Ivor and I spent the better part of the last two days trying to figure out what the exact cause is. We have a few theories and are in talks with our provider to find out more. Could be a misconfigured crawler, could be a targeted attack, could be a provider issue. We'll find out when we find out.

We did make a few changes to the site while we were at it. The most visible will likely be a rate limiting solution. If you refresh the site too often in a certain window of time, you will be redirected to a landing page with an HTTP code 429 "Too many requests". It's a sliding window so after a while you'll be able to reload and should be right where you wanted to go. We're running this as an experiment. I have the same system with stricter settings in place for web crawlers, who usually respect these and have increasing back-off windows to compensate.

But rate limiting is also in place for everyone here. I picked a window that I feel should allow everyone to use the site normally, but I have learned in the past years since taking over operations here, that you only get feedback when you annoy people.
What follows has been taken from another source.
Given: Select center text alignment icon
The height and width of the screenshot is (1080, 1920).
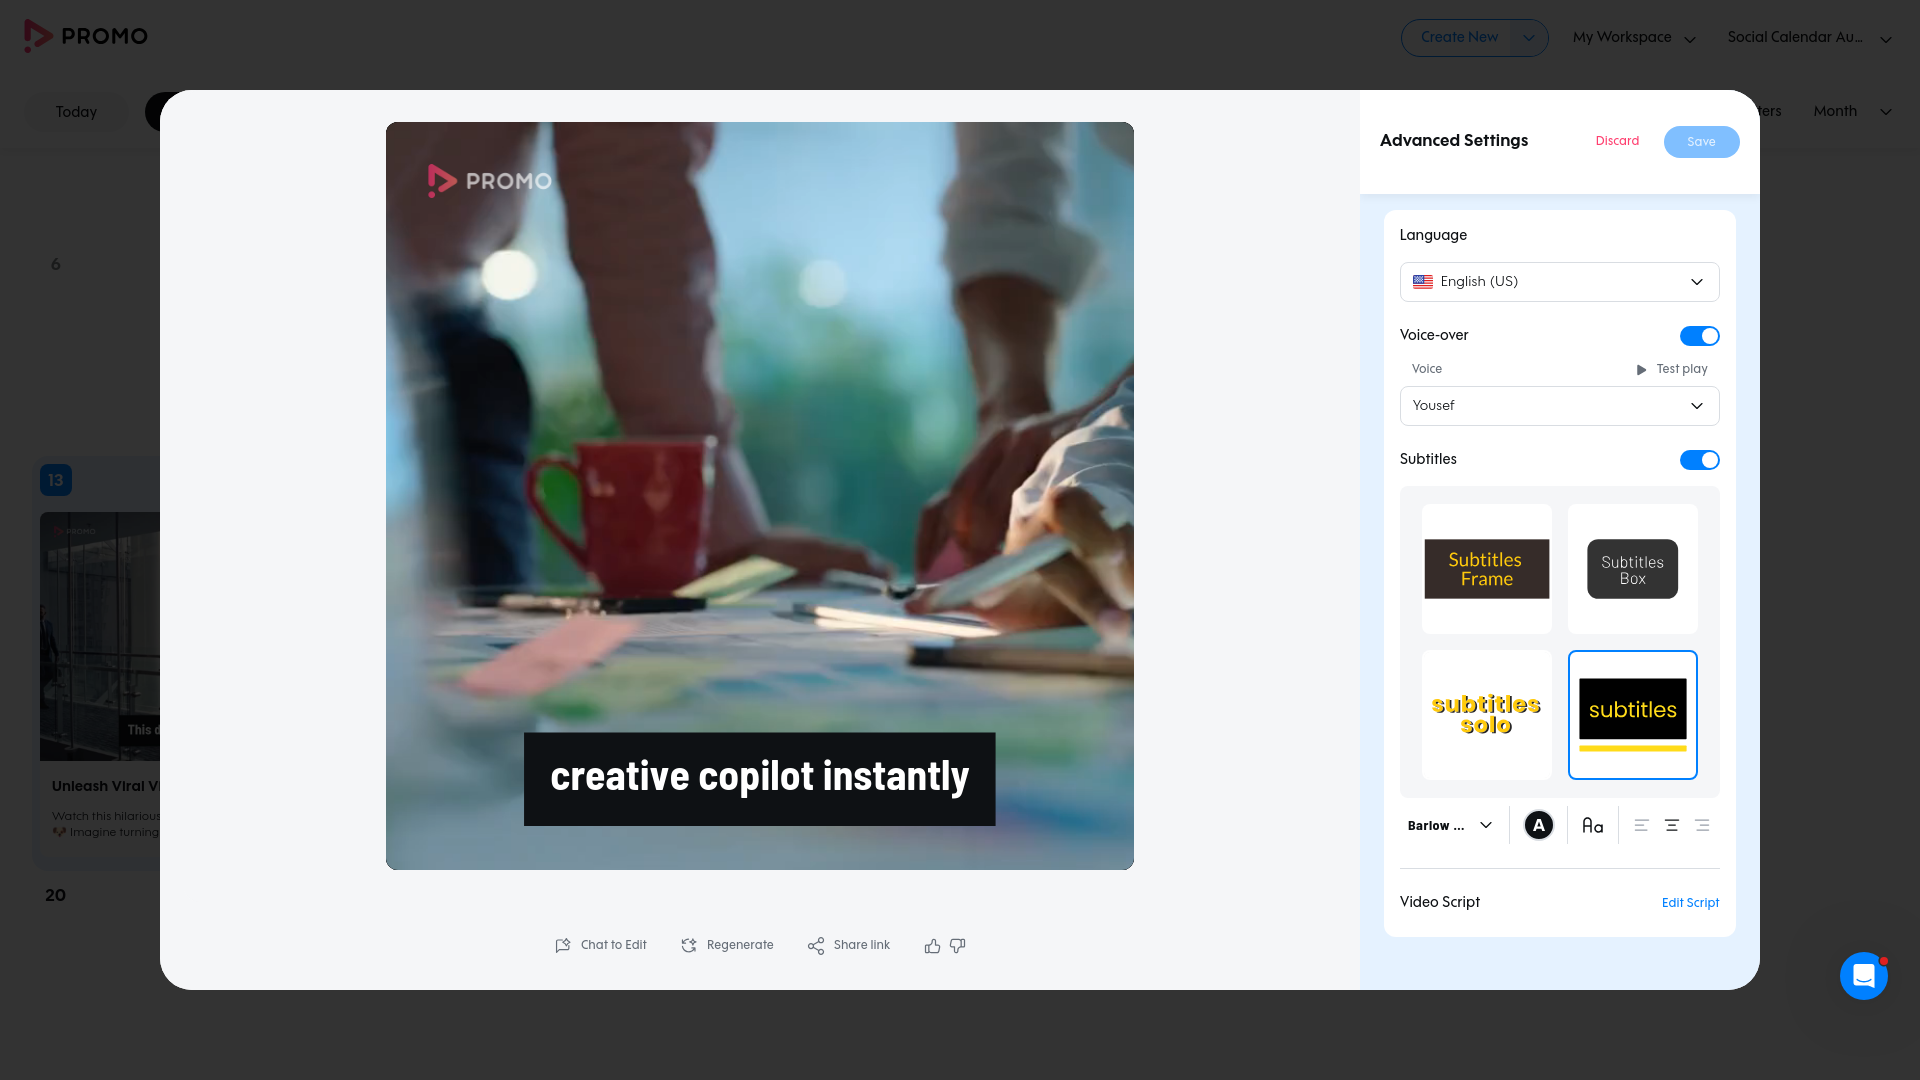Looking at the screenshot, I should (x=1671, y=826).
So if you see a lot of rate limiting in what you feel is normal use of the site, let us know. We can always tune things.
I can say, however, that bot Amazon's and Bing's bots are already backing off. They're allowed load a page here once every six seconds now.

Obviously we're hoping that these measures and some more background work will prevent issues in the future, but there will never be any guarantees. The server is still behaving weird and we're still in talks with our provider to figure out why. I also have a few more updates in the pipeline now, that'll require me to take down the site for a short while, that I hope I can get done before April. When that happens, the maintenance page will tell you so. In the meantime, enjoy the site in a hopefully functioning state.
----
Loading...
23.03.2024 - 11:10
musclassia
Staff
Huge thanks to you, corrupt and Ivor, for battling against whatever happened on Thursday and Friday, and for all the work you do keeping this broken site functional. It'll be very interesting to learn what happened if the provider is able to identify the cause, if it's something that can be disclosed; hopefully it wasn't an alliance of Najand and Hercules taking revenge on the site for my reviews of their albums last year
Loading...
23.03.2024 - 11:39
Bad English
Tage Westerlund
Danke shön anf kiitos to you guys.
I hope it won't happen again, good to see our home and fav site is back on the saddle
----
I stand whit Ukraine and Israel. They have right to defend own citizens.

Stormtroopers of Death - "Speak English or Die"

I better die, because I never will learn speek english, so I choose dieing
Loading...
23.03.2024 - 11:41
Bad English
Tage Westerlund
Written by musclassia on 23.03.2024 at 11:10

of Najand and Hercules taking revenge on the site for my reviews of their albums last year

Or Black God waited 13 years for his revenge. Right Barry, you remember
----
I stand whit Ukraine and Israel. They have right to defend own citizens.

Stormtroopers of Death - "Speak English or Die"

I better die, because I never will learn speek english, so I choose dieing
Loading...
26.03.2024 - 14:55
corrupt
With a lowercase c
Admin
Update on all this:

After several days of trying internal optimization and profiling, we finally got an answer back from our provider about some changes they made in the background that correlate well with both the timing and nature of our issues.
We got things worked out by moving to a different type of server instance that is more expensive, too. So don't be surprised if we actually pursue community donations in the near future. We tried running the site on limited resources to limit our cost but it is becoming more and more clear that we cannot continue to do this indefinitely.

For the time being, we should be good. Back to our old performance, if not better for the new hardware alone. But we also did some updates in the meantime. A new database version that should bring a little speed boost for some of the more complex queries and we also spent some time optimizing a few of the more taxing queries, which should improve page loads overall.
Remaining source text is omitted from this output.